→ The tasks:
**A)** Based on the passage on ocean climate action at COP26, decide whether each statement is true: (i) ocean alkalinization is still at the research and testing stage; (ii) Sylvia Earle's opening speech at the Ocean Action Ministerial Event took place on 5 November 2021; (iii) Belize committed to annual spending of $23 million. Answer yes or no for each, and quote the words of the passage that decide it.
**B)** Extend the passage on ocean climate action at COP26, starting right after its last sentence.

→ Excerpted passage:
● ● ● ● ●

Beyond such “natural” options that aim to restore and conserve marine and coastal carbon-capturing ecosystems, more technical ocean-based approaches to climate mitigation were also discussed and presented at COP26. Marine carbon dioxide removal techniques such as ocean alkalinization are currently still at the research and testing stage, and their potentials, benefits and risks are the subject of debate. But discussions at a panel hosted by the World Ocean Council on “Ocean carbon removal, from technologies to industries” also showed that there is broad interest in these technologies from industry and the business community. Other approaches to ocean-based climate action are linked to sustainable ocean economies that ultimately lead to emission reductions. Catarina Martins, Chief Sustainability and Technology Officer at MOWI and member of the SeaBOS Task Forces, highlighted the potential of sustainable ocean economies and spoke of the integration of macroalgae into our food systems, stating that “[b]lue foods are a fantastic solution for climate change”.
Persisting gaps for synergistic ocean and climate change action
In an emotional opening speech at the Ocean Action Ministerial Event on 5 November 2021, the now retired ocean science pioneer Sylvia Earle admonished: “We are the agents of change, and we can change in a positive way, as well as in a negative way”. The urgency of the climate problem and the inextricable link between climate and ocean was emphasised during all the various panels that brought together high-level speakers and participants from politics, science, NGOS, the business community and philanthropic organisations to discuss possible solutions, highlight good practices and deliver commitments for action. Belize, for example, with support from The Nature Conservancy, the U.S.A. and Credit Suisse engaged in a novel dept-swap model, committing to annual spendings of $4 million and providing $23 million for a marine conservation trust to protect and restore a coral reef that is described as the world’s second largest after the Great Barrier Reef.

● ● ● ● ●

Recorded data
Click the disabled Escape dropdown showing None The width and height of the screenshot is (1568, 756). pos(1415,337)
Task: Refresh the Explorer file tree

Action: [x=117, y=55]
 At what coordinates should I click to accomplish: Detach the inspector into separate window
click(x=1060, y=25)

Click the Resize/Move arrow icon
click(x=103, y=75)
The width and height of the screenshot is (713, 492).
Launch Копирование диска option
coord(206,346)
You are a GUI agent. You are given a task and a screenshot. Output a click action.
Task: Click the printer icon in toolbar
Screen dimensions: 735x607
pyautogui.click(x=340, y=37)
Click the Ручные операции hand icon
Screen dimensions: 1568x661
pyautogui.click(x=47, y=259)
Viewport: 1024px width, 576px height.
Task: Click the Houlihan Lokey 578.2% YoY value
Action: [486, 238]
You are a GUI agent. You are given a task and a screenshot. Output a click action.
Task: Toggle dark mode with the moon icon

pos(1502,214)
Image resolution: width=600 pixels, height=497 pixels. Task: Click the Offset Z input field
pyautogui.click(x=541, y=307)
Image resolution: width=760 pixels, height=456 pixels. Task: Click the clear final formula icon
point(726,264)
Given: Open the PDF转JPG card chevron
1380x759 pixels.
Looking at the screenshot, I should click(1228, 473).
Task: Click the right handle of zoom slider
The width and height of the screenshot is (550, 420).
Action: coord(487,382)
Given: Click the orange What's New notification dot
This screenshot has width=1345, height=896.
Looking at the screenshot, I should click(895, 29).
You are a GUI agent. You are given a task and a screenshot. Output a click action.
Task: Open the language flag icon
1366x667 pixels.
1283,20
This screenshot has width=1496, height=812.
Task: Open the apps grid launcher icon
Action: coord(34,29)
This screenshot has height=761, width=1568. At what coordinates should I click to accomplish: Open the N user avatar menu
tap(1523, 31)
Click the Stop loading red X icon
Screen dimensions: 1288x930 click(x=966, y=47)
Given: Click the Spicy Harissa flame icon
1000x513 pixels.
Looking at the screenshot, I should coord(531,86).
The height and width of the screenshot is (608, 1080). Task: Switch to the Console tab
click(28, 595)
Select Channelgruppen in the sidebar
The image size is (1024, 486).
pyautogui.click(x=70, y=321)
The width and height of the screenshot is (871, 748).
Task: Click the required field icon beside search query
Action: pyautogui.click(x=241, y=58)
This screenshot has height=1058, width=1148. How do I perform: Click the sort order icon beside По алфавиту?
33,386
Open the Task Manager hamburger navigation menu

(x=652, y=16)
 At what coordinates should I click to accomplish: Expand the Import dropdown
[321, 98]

● ● ● ● ●

→ Answers:
**A)**
(i) Yes: "Marine carbon dioxide removal techniques such as ocean alkalinization are currently still at the research and testing stage"
(ii) Yes: "In an emotional opening speech at the Ocean Action Ministerial Event on 5 November 2021"
(iii) No: "committing to annual spendings of $4 million and providing $23 million for a marine conservation trust"

**B)**
But despite observable progress and the anchoring of “the ocean in the climate pact”, including the establishment of an annual dialogue on ocean action, more tangible commitments for both climate and the ocean are needed to ensure measurable progress. While the interdependence between ocean action and climate action was explicitly noted throughout talks at COP26, ocean experts and officials have highlighted several factors that are likely to hinder the practical implementation of this notion. These include the following:
- Ocean policy and governance for climate action is still emerging: While some progress has been made towards integrating ocean solutions into UNFCCC processes, numerous barriers persist. Many blue carbon ecosystems are not yet included in UNFCCC carbon mechanisms such as REDD+ or the Clean Development Mechanism, making the leap for individual countries to include blue carbon projects as part of their mitigation or adaptation strategy an inconvenient one. At the Ocean Pavilion Roundtable on the UNFCCC SBSTA Ocean & Climate Change Dialogue, Vladimir Ryabinin of UNESCO noted that not enough countries even have the right governance structures in place to comprehensively reflect the role of the ocean in climate action, as many countries still lack “Ministries of the Sea”. Andrea Meza, Minister of Environment of Costa Rica, also noted the increasing difficulty of governing ocean-based solutions for climate change within mandated policy silos.
- Ocean-based climate solutions lack funding, strong leadership, and meaningful partnerships: The burden of pursing ocean-based climate action falls largely to island states. It is these countries that are experiencing the worst effects of climate change, even though the lion’s share of excess carbon was emitted by developed nations. COP26 made it clear that the funding stream from main emitters to these ocean-based economies is not where it ought to be. Indeed, as Prime Minister of Barbardos Mia Mottley noted at COP26’s opening session, donors have failed to deliver on climate finance commitments. At the Ocean Pavilion Roundtable on the UNFCCC SBSTA Ocean & Climate Change Dialogue, Joanna Post of UNFCCC offered that financing that unlocks the co-benefits of ocean-based climate action, e.g., adaptation benefits, could simultaneously enhance climate mitigating features. Funding alone, however, will not enable ocean nations to implement blue carbon ecosystems over the longer term. At the Ocean Pavilion Side Event “Ocean & Adaptation, Resilience, and Mitigation”, Angelique Pouponneau of SeyCCAT, the Seychelles Conservation and Climate Adaptation Trust, explained that what is needed are meaningful partnerships between the Global North and South rather than one-way capacity building and “parachute science”. She urged, “solutions are not solutions if they are not equitable and just”.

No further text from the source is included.